The Morning Call is currently owned by Tribune Publishing and in November 2019, New York-based hedge fund Alden Global Capital bought 32 percent of Tribune stock.

According to a timeline presented during the “Save Our Papers Summit” webinar hosted April 7 by Tribune Publishing papers, The Morning Call has lost 22 percent of its staff since this purchase. 

In February of this year, the Tribune board announced its agreement to the Alden acquisition, pending the approval of two-thirds of non-Alden shareholders. 

Kayla Dwyer, secretary of the Morning Call Guild, said while there is no way to predict with certainty what Alden ownership would look like, Alden’s reputation, including its nickname as “the destroyer of newspapers,” has left many reporters fearful of what complete hedge fund ownership might look like for their paper. 

“The business model of hedge funds like Alden Global Capital is to strip news organizations of as many assets as they can while keeping it afloat,” she said. 

The Morning Call no longer employs editors for sports, business, politics or state news, as noted at the “Save Our Papers Summit” webinar. Other effects of Alden’s part-ownership include the loss of a dedicated reporter for Easton, cutting to one reporter covering all local arts and entertainment, only two reporters covering all crime and courts, and no reporter covering higher education or school districts in Allentown, Bethlehem and Easton.

Short problem:
For each statement below, say whether it agrees with the text about The Morning Call, answering yes or no and quoting the words from the text that decide it.
1. Alden Global Capital bought 32 percent of Tribune stock in November 2019.
2. The Morning Call still employs a sports editor.
3. Three reporters cover all crime and courts.

Extracted data:
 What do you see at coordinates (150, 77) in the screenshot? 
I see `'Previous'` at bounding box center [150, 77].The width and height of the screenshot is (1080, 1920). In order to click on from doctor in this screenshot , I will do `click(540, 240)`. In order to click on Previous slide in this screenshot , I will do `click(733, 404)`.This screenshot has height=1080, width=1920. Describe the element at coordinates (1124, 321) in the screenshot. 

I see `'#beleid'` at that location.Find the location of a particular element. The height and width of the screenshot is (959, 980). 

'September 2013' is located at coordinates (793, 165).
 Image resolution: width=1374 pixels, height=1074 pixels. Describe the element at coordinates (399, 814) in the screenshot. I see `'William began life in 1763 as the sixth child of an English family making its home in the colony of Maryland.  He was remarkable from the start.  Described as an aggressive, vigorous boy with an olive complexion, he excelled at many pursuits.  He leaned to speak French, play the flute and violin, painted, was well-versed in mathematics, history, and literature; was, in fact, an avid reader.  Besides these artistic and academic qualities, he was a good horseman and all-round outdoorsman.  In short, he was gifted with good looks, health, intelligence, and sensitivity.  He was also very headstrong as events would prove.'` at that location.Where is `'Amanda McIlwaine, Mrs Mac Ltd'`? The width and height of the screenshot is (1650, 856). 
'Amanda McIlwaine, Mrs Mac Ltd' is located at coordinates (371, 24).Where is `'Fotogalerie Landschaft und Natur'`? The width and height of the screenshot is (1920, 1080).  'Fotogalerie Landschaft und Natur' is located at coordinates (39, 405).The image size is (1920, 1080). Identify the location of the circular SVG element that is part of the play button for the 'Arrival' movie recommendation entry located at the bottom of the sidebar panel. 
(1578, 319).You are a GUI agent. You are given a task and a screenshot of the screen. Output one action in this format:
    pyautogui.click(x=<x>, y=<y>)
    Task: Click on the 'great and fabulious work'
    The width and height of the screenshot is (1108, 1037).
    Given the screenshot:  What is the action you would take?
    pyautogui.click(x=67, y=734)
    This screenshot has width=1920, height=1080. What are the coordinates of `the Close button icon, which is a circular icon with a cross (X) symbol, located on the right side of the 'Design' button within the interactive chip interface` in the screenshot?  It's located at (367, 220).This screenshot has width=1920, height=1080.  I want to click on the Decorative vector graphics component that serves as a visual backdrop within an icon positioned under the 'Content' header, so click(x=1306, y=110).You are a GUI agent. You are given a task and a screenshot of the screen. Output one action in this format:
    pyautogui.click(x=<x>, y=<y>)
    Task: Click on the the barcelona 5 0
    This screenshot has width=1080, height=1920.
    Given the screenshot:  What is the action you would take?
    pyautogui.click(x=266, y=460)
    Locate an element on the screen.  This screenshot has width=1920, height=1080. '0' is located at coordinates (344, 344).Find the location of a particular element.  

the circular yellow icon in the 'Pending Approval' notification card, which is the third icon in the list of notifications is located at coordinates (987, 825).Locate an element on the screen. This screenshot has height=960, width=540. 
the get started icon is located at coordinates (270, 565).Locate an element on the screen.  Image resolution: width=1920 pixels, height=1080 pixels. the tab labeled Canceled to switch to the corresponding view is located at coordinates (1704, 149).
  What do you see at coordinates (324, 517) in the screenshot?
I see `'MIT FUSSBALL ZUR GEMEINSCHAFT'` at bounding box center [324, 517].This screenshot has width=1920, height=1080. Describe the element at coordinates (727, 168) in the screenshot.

Full answer:
1. Yes: "in November 2019, New York-based hedge fund Alden Global Capital bought 32 percent of Tribune stock"
2. No: "The Morning Call no longer employs editors for sports, business, politics or state news"
3. No: "only two reporters covering all crime and courts"